** Task instructions **
**1)** In the passage on stock valuations, what does Christian Nolting say the market is pricing for?
**2)** Please copy the passage on stock valuations word for word, starting at "Investors are being" and ending at "not far behind.".
**3)** Proceed with the passage on stock valuations, writing on from its final sentence.

** Document passage **
********************

Equities "certainly aren't cheap" and current levels are unlikely to be sustained, Christian Nolting, Global Chief Investment Officer for Deutsche Bank Wealth Management, said in an interview on Bloomberg Television’s flagship Surveillance programme on Thursday.
Investors are being cheered by the gradual reopening of economies as the coronavirus abates, along with the “very low interest rates” and significant fiscal measures introduced to support growth, he said. As a result, the US Standard & Poor's 500 index is trading at a price to earnings ratio as high as before the dot-com bubble in 2000 and European markets are not far behind.
“The market is pricing for a perfect V-shaped recovery and I would be very surprised if we see that happen,” Nolting said in the phone interview. "I wouldn’t be surprised if we see some setbacks probably in the next few months."

********************

** Data shown **
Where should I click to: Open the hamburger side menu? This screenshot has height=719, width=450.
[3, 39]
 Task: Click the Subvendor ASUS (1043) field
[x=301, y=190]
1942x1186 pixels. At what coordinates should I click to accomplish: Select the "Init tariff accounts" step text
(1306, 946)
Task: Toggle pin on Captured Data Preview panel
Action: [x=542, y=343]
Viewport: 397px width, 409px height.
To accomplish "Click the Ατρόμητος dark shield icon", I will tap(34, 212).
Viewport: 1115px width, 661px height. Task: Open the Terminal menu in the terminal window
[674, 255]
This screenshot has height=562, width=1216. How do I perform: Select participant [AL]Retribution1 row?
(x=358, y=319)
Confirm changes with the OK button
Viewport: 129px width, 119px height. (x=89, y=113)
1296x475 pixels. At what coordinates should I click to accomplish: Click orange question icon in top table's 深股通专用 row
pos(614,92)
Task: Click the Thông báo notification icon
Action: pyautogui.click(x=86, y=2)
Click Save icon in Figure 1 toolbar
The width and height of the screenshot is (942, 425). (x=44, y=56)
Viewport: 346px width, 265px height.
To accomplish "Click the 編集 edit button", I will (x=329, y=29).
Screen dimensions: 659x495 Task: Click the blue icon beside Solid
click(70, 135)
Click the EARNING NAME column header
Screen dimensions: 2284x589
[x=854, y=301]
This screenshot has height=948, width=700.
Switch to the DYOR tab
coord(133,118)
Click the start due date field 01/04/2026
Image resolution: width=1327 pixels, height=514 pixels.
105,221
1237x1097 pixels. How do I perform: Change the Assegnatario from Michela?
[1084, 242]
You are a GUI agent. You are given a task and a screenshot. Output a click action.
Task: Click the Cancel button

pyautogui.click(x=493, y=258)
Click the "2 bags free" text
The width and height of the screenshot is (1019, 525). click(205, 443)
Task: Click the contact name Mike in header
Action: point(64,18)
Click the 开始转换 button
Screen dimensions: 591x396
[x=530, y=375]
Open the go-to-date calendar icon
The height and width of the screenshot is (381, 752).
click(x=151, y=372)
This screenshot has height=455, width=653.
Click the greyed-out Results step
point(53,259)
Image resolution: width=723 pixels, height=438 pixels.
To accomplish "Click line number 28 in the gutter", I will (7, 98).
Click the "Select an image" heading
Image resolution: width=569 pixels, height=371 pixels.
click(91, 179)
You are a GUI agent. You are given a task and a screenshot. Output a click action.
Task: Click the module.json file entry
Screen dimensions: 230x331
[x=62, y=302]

********************

** Responses to the exercise **
**1)** A perfect V-shaped recovery.

**2)**
Investors are being cheered by the gradual reopening of economies as the coronavirus abates, along with the “very low interest rates” and significant fiscal measures introduced to support growth, he said. As a result, the US Standard & Poor's 500 index is trading at a price to earnings ratio as high as before the dot-com bubble in 2000 and European markets are not far behind.

**3)**
Nolting said the more likely overall global economic trajectory would be a “massive drop, then a substantial recovery” followed by growth at a lower level. In particular, employment is unlikely to recover even next year.
He noted that there has been a “massive rotation out of growth and into value” stocks in recent days. He recommended that investors maintain a “barbell” portfolio that includes value stocks with predictable cash flows, including materials and financials, but still retains stocks that promise secular growth, such as technology companies.